The ingredients for strong governance, risk and compliance functions were detailed by the KPMG accounting firm thus: “There was a general consensus that GRC should be an approach or framework to help clarify reporting lines, ensure consistent processes, and minimise the degree of subjective interpretation as information passes across business units. It sets the overall direction, and guides the scope of a range of assurance and compliance programmes, along with subsequent technology implementations.”

The debate on an exact definition of cyber security has been a marathon to say the least. However, I would submit that it is the processes, protocols and mechanisms deployed by a company and its employees to protect various technology assets against malicious attacks.

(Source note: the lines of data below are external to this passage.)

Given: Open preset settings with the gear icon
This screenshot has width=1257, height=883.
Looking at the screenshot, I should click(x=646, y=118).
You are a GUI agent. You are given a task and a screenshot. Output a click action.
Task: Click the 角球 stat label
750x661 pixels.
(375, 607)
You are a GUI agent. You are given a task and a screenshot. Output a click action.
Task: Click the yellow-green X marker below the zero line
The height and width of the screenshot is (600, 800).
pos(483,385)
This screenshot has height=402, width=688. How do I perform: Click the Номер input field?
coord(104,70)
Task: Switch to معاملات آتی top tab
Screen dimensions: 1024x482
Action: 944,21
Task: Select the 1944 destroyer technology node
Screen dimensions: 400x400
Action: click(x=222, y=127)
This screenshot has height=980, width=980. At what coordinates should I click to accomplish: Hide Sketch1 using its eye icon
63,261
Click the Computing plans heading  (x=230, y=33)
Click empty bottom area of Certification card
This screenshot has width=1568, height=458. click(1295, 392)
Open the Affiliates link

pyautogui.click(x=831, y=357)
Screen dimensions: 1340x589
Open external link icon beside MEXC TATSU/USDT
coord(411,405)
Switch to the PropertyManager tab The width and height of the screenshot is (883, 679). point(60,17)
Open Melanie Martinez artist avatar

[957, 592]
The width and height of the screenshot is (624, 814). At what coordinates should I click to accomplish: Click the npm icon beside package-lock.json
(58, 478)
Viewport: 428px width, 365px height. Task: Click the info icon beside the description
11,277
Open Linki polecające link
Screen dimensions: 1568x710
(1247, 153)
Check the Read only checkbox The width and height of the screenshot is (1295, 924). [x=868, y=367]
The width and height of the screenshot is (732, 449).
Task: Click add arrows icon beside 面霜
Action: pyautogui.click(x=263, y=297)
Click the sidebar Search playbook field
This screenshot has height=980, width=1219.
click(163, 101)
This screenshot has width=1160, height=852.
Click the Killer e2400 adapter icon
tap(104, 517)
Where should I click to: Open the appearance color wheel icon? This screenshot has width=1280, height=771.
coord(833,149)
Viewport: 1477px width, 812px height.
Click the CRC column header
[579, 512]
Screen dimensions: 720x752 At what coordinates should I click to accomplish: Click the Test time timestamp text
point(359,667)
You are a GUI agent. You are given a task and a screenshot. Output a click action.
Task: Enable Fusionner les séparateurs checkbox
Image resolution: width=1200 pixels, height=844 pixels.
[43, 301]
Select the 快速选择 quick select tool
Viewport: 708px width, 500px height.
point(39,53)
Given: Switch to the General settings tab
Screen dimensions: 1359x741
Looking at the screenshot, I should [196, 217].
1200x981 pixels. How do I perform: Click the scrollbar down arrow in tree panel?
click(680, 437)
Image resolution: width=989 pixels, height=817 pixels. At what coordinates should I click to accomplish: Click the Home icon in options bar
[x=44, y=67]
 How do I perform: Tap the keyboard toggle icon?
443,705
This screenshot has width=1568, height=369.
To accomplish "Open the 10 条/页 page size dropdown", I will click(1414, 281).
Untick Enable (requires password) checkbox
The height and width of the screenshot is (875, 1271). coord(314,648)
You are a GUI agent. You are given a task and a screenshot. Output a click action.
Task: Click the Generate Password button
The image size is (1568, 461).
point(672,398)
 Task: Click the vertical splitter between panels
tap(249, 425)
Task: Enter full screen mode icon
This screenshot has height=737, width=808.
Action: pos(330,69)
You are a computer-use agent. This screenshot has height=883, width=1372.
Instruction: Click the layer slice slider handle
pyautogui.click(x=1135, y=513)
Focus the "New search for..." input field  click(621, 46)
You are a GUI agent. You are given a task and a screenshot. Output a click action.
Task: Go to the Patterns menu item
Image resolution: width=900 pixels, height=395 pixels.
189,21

Information security, meanwhile, encompasses three attributes, namely confidentiality, integrity and availability through procedures and protocols for the protection of information. Simply put, cyber security addresses digital information while information security addresses both information assets - digital or paper-based. Moreover, cyber security typically relates to cyber crimes, cyber frauds and law enforcement, while information security relates to unauthorised access, disclosure modification and disruption.

Risk and Controls

A collective approach by Board and management to managing risk is crucial to any company. You must decide what your company's GRC framework will include. In the risk management process, you must identify, analyse and evaluate the risk, treat it and then review, before engaging in further monitoring. Cyber security and information security are no different.

In this digital age, and with the increase in cyber attacks, cyber security risks must be managed to control a company's overall risk exposure. The recent ‘FinCen’ files leak highlights the intersection of cyber security and information security.

Experts have discussed in several forums whether the environment at the US Financial Crimes Enforcement Network (FinCEN) lent itself to an information security breach or a cyber security breach, depending on how the information was leaked to the reporter.

Risk requires balance. This balance is achieved to control activities. The controls can either prevent or detect an issue, or correct and recover from any incident while preventing it from occurring again. All of the above should be monitored by a risk management function, then reviewed by compliance, which provides a creditable challenge if needed. The results should be shared with the Board.

Data Privacy Oversight

Arguably the most robust regime in the world for the regulation of privacy and data flows is the European Union's (EU) General Data Protection Regulation (GDRP). Although data regulations vary from jurisdiction to jurisdiction, legal, risk, compliance, audit and technology leaders must have a privacy programme in place that establishes accountability and oversight of data throughout the company. Board and management must consider the following when designing their data management frameworks.

• Pinpoint compliance requirements
• Allocate and establish policies and procedures
• Construct breach and incident management processes
• Develop privacy and data change management and communication strategy

Carefully constructing a framework that suits your company should not be taken lightly. All stakeholders should be engaged at the beginning to ensure gaps are minimised. This topic, inclusive of the technical and oversight perspective, will be discussed at length by industry professionals during the Bahamas Association of Compliance Officers’ event – Cyber Security Management, the GRC Perspective, which is being held today.

NB: Derek Smith Jr is a compliance officer at a leading law firm in The Bahamas, and a former assistant vice-president, compliance and money laundering reporting officer (MLRO), at local private bank. His professional career started at a ‘Big Four’ accounting firm and has spanned over 15 years, including business risk management, compliance, internal audit, external audit and other accounting services. He is also a CAMS member of the Association of Certified Anti-Money Laundering Specialists (ACAMS).